_Given data:_

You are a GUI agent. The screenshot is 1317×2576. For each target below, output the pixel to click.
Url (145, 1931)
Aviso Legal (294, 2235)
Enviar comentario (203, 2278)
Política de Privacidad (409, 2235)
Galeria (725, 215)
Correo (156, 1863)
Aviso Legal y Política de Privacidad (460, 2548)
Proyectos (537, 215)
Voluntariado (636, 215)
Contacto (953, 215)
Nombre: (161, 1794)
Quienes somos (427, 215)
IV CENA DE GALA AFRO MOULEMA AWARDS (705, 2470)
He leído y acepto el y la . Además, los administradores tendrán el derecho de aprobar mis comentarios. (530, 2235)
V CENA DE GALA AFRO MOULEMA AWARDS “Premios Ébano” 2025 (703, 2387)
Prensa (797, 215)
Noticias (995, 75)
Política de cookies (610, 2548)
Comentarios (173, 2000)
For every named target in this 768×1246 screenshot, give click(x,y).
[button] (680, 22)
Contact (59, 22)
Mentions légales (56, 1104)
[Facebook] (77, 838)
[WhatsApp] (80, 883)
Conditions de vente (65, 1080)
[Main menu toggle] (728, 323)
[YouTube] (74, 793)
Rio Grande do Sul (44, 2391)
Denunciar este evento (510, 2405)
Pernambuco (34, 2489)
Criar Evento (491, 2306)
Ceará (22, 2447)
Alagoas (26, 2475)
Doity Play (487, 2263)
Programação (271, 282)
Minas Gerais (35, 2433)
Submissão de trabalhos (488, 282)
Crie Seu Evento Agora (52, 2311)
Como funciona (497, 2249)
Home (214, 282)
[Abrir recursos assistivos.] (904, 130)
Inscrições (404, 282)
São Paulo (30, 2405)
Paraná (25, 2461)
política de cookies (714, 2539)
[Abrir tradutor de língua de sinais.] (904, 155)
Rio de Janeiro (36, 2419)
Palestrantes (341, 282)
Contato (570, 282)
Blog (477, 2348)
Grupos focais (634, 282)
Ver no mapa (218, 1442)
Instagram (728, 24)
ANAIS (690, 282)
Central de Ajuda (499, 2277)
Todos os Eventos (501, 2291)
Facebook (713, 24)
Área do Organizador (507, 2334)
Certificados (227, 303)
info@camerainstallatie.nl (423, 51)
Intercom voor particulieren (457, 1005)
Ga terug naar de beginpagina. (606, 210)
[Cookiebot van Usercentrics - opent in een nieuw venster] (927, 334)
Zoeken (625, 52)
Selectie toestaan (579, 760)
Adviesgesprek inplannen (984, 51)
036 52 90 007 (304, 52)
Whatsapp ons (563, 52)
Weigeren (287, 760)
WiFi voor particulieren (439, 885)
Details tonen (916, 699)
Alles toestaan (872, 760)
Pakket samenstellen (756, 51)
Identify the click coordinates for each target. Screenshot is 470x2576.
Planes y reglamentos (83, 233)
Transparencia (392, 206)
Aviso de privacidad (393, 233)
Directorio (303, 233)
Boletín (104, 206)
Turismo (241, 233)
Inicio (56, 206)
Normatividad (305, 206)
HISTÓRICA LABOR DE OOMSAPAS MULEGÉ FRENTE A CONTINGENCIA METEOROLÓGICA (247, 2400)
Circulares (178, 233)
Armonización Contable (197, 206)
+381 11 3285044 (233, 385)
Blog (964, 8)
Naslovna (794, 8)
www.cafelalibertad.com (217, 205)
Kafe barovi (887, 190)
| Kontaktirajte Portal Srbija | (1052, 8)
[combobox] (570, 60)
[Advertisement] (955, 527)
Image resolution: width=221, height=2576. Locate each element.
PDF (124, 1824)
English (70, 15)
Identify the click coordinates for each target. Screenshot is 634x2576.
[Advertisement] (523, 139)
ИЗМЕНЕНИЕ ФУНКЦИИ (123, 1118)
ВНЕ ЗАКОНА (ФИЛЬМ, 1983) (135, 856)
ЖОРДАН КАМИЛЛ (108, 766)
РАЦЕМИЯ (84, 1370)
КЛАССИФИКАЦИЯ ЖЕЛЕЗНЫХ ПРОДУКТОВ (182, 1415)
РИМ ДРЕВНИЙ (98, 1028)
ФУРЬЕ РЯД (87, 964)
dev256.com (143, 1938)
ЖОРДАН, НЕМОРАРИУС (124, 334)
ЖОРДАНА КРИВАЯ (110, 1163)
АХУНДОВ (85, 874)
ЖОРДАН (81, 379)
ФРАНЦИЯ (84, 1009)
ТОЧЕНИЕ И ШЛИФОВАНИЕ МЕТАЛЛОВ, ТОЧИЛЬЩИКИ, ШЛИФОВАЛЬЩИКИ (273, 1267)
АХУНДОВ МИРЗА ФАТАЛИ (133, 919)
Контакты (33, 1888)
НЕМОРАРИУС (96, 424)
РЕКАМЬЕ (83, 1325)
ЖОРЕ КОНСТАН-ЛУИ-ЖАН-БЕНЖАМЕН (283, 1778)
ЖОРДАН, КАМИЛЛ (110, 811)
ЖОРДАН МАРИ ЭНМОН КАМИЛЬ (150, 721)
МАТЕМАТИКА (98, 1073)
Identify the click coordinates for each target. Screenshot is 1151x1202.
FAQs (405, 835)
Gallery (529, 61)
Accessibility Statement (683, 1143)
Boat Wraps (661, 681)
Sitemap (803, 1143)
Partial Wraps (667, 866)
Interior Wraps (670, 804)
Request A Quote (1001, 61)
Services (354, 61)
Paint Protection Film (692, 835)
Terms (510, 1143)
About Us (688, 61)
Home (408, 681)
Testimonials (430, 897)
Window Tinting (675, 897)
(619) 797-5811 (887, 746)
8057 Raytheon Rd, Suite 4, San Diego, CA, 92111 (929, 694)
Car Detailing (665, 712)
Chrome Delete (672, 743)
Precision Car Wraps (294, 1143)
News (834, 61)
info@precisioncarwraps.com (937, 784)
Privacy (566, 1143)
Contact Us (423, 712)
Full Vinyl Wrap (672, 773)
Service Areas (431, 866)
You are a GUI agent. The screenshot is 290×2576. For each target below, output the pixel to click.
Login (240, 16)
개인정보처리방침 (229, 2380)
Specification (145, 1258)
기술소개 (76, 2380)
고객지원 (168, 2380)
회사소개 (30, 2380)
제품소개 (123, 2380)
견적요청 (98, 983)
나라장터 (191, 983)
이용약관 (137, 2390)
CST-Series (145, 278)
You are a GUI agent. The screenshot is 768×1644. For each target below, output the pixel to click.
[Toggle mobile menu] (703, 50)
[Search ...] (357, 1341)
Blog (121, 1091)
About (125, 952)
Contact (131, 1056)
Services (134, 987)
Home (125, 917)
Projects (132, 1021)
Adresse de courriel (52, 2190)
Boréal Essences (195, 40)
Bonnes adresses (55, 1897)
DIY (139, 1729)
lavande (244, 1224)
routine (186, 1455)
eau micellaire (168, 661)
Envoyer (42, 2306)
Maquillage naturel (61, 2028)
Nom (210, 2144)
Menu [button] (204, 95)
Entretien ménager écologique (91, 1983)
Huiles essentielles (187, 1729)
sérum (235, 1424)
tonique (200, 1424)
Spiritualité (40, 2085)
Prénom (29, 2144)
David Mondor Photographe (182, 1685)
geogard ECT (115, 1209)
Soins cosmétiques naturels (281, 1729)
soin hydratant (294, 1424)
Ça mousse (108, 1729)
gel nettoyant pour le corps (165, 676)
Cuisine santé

_Direction:_ Can you write out every item above, word for word and in the same order?

_Worked answer:_
You are a GUI agent. The screenshot is 1317×2576. For each target below, output the pixel to click.
Url (145, 1931)
Aviso Legal (294, 2235)
Enviar comentario (203, 2278)
Política de Privacidad (409, 2235)
Galeria (725, 215)
Correo (156, 1863)
Aviso Legal y Política de Privacidad (460, 2548)
Proyectos (537, 215)
Voluntariado (636, 215)
Contacto (953, 215)
Nombre: (161, 1794)
Quienes somos (427, 215)
IV CENA DE GALA AFRO MOULEMA AWARDS (705, 2470)
He leído y acepto el y la . Además, los administradores tendrán el derecho de aprobar mis comentarios. (530, 2235)
V CENA DE GALA AFRO MOULEMA AWARDS “Premios Ébano” 2025 (703, 2387)
Prensa (797, 215)
Noticias (995, 75)
Política de cookies (610, 2548)
Comentarios (173, 2000)
For every named target in this 768×1246 screenshot, give click(x,y).
[button] (680, 22)
Contact (59, 22)
Mentions légales (56, 1104)
[Facebook] (77, 838)
[WhatsApp] (80, 883)
Conditions de vente (65, 1080)
[Main menu toggle] (728, 323)
[YouTube] (74, 793)
Rio Grande do Sul (44, 2391)
Denunciar este evento (510, 2405)
Pernambuco (34, 2489)
Criar Evento (491, 2306)
Ceará (22, 2447)
Alagoas (26, 2475)
Doity Play (487, 2263)
Programação (271, 282)
Minas Gerais (35, 2433)
Submissão de trabalhos (488, 282)
Crie Seu Evento Agora (52, 2311)
Como funciona (497, 2249)
Home (214, 282)
[Abrir recursos assistivos.] (904, 130)
Inscrições (404, 282)
São Paulo (30, 2405)
Paraná (25, 2461)
política de cookies (714, 2539)
[Abrir tradutor de língua de sinais.] (904, 155)
Rio de Janeiro (36, 2419)
Palestrantes (341, 282)
Contato (570, 282)
Blog (477, 2348)
Grupos focais (634, 282)
Ver no mapa (218, 1442)
Instagram (728, 24)
ANAIS (690, 282)
Central de Ajuda (499, 2277)
Todos os Eventos (501, 2291)
Facebook (713, 24)
Área do Organizador (507, 2334)
Certificados (227, 303)
info@camerainstallatie.nl (423, 51)
Intercom voor particulieren (457, 1005)
Ga terug naar de beginpagina. (606, 210)
[Cookiebot van Usercentrics - opent in een nieuw venster] (927, 334)
Zoeken (625, 52)
Selectie toestaan (579, 760)
Adviesgesprek inplannen (984, 51)
036 52 90 007 (304, 52)
Whatsapp ons (563, 52)
Weigeren (287, 760)
WiFi voor particulieren (439, 885)
Details tonen (916, 699)
Alles toestaan (872, 760)
Pakket samenstellen (756, 51)
Identify the click coordinates for each target. Screenshot is 470x2576.
Planes y reglamentos (83, 233)
Transparencia (392, 206)
Aviso de privacidad (393, 233)
Directorio (303, 233)
Boletín (104, 206)
Turismo (241, 233)
Inicio (56, 206)
Normatividad (305, 206)
HISTÓRICA LABOR DE OOMSAPAS MULEGÉ FRENTE A CONTINGENCIA METEOROLÓGICA (247, 2400)
Circulares (178, 233)
Armonización Contable (197, 206)
+381 11 3285044 (233, 385)
Blog (964, 8)
Naslovna (794, 8)
www.cafelalibertad.com (217, 205)
Kafe barovi (887, 190)
| Kontaktirajte Portal Srbija | (1052, 8)
[combobox] (570, 60)
[Advertisement] (955, 527)
Image resolution: width=221, height=2576. Locate each element.
PDF (124, 1824)
English (70, 15)
Identify the click coordinates for each target. Screenshot is 634x2576.
[Advertisement] (523, 139)
ИЗМЕНЕНИЕ ФУНКЦИИ (123, 1118)
ВНЕ ЗАКОНА (ФИЛЬМ, 1983) (135, 856)
ЖОРДАН КАМИЛЛ (108, 766)
РАЦЕМИЯ (84, 1370)
КЛАССИФИКАЦИЯ ЖЕЛЕЗНЫХ ПРОДУКТОВ (182, 1415)
РИМ ДРЕВНИЙ (98, 1028)
ФУРЬЕ РЯД (87, 964)
dev256.com (143, 1938)
ЖОРДАН, НЕМОРАРИУС (124, 334)
ЖОРДАНА КРИВАЯ (110, 1163)
АХУНДОВ (85, 874)
ЖОРДАН (81, 379)
ФРАНЦИЯ (84, 1009)
ТОЧЕНИЕ И ШЛИФОВАНИЕ МЕТАЛЛОВ, ТОЧИЛЬЩИКИ, ШЛИФОВАЛЬЩИКИ (273, 1267)
АХУНДОВ МИРЗА ФАТАЛИ (133, 919)
Контакты (33, 1888)
НЕМОРАРИУС (96, 424)
РЕКАМЬЕ (83, 1325)
ЖОРЕ КОНСТАН-ЛУИ-ЖАН-БЕНЖАМЕН (283, 1778)
ЖОРДАН, КАМИЛЛ (110, 811)
ЖОРДАН МАРИ ЭНМОН КАМИЛЬ (150, 721)
МАТЕМАТИКА (98, 1073)
Identify the click coordinates for each target. Screenshot is 1151x1202.
FAQs (405, 835)
Gallery (529, 61)
Accessibility Statement (683, 1143)
Boat Wraps (661, 681)
Sitemap (803, 1143)
Partial Wraps (667, 866)
Interior Wraps (670, 804)
Request A Quote (1001, 61)
Services (354, 61)
Paint Protection Film (692, 835)
Terms (510, 1143)
About Us (688, 61)
Home (408, 681)
Testimonials (430, 897)
Window Tinting (675, 897)
(619) 797-5811 (887, 746)
8057 Raytheon Rd, Suite 4, San Diego, CA, 92111 (929, 694)
Car Detailing (665, 712)
Chrome Delete (672, 743)
Precision Car Wraps (294, 1143)
News (834, 61)
info@precisioncarwraps.com (937, 784)
Privacy (566, 1143)
Contact Us (423, 712)
Full Vinyl Wrap (672, 773)
Service Areas (431, 866)
You are a GUI agent. The screenshot is 290×2576. For each target below, output the pixel to click.
Login (240, 16)
개인정보처리방침 (229, 2380)
Specification (145, 1258)
기술소개 (76, 2380)
고객지원 (168, 2380)
회사소개 (30, 2380)
제품소개 (123, 2380)
견적요청 (98, 983)
나라장터 (191, 983)
이용약관 (137, 2390)
CST-Series (145, 278)
You are a GUI agent. The screenshot is 768×1644. For each target below, output the pixel to click.
[Toggle mobile menu] (703, 50)
[Search ...] (357, 1341)
Blog (121, 1091)
About (125, 952)
Contact (131, 1056)
Services (134, 987)
Home (125, 917)
Projects (132, 1021)
Adresse de courriel (52, 2190)
Boréal Essences (195, 40)
Bonnes adresses (55, 1897)
DIY (139, 1729)
lavande (244, 1224)
routine (186, 1455)
eau micellaire (168, 661)
Envoyer (42, 2306)
Maquillage naturel (61, 2028)
Nom (210, 2144)
Menu [button] (204, 95)
Entretien ménager écologique (91, 1983)
Huiles essentielles (187, 1729)
sérum (235, 1424)
tonique (200, 1424)
Spiritualité (40, 2085)
Prénom (29, 2144)
David Mondor Photographe (182, 1685)
geogard ECT (115, 1209)
Soins cosmétiques naturels (281, 1729)
soin hydratant (294, 1424)
Ça mousse (108, 1729)
gel nettoyant pour le corps (165, 676)
Cuisine santé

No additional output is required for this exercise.